EXERCISE MATERIALS:
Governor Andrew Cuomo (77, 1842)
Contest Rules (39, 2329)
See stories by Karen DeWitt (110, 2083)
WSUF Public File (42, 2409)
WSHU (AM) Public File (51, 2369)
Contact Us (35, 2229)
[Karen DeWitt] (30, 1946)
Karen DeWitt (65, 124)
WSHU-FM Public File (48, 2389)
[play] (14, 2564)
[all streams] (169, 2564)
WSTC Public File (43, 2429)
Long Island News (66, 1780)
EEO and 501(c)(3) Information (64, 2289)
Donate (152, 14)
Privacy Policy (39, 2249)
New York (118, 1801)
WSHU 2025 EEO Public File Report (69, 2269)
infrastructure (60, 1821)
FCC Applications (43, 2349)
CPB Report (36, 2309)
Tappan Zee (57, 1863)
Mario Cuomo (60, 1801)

==

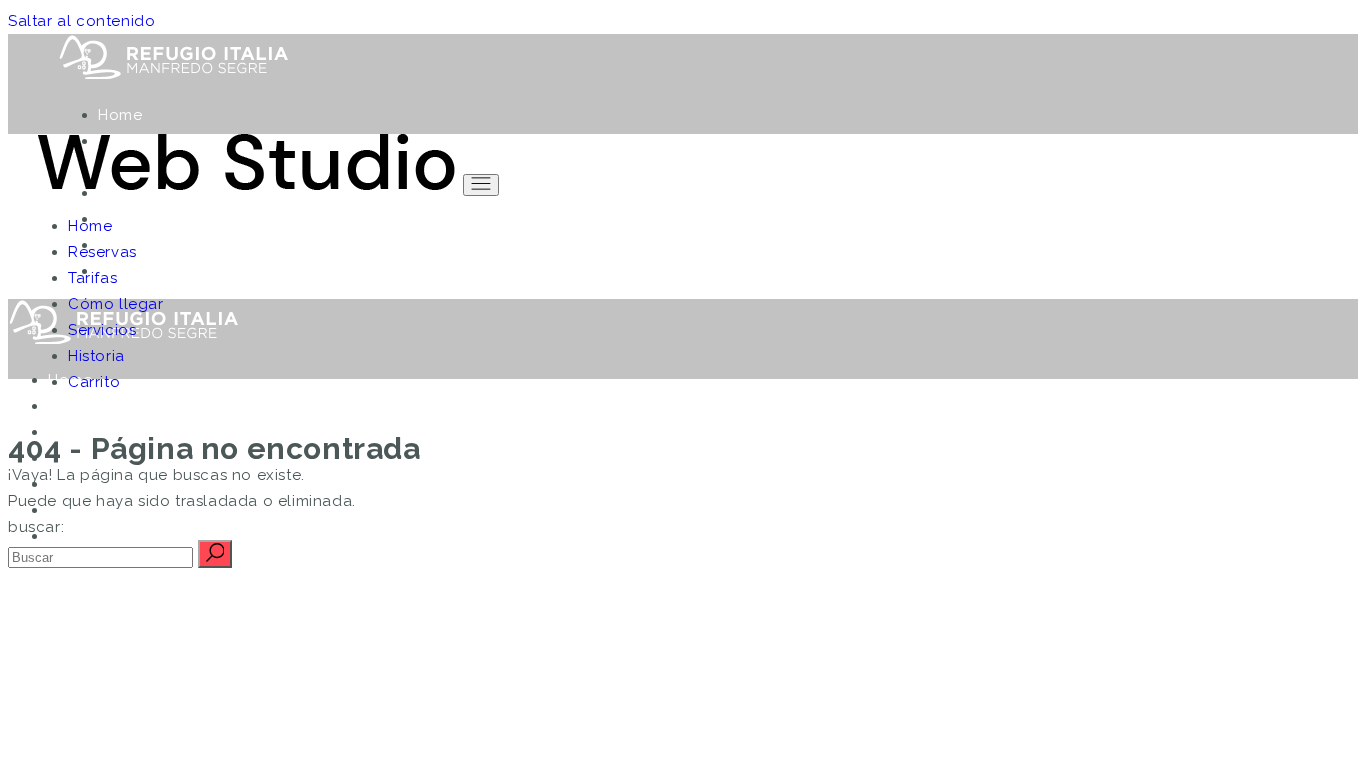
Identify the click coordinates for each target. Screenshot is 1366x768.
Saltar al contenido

YOUR GOAL: Return every line from the records above that holds the word "File".

RESPONSE TO THE TASK:
WSUF Public File (42, 2409)
WSHU (AM) Public File (51, 2369)
WSHU-FM Public File (48, 2389)
WSTC Public File (43, 2429)
WSHU 2025 EEO Public File Report (69, 2269)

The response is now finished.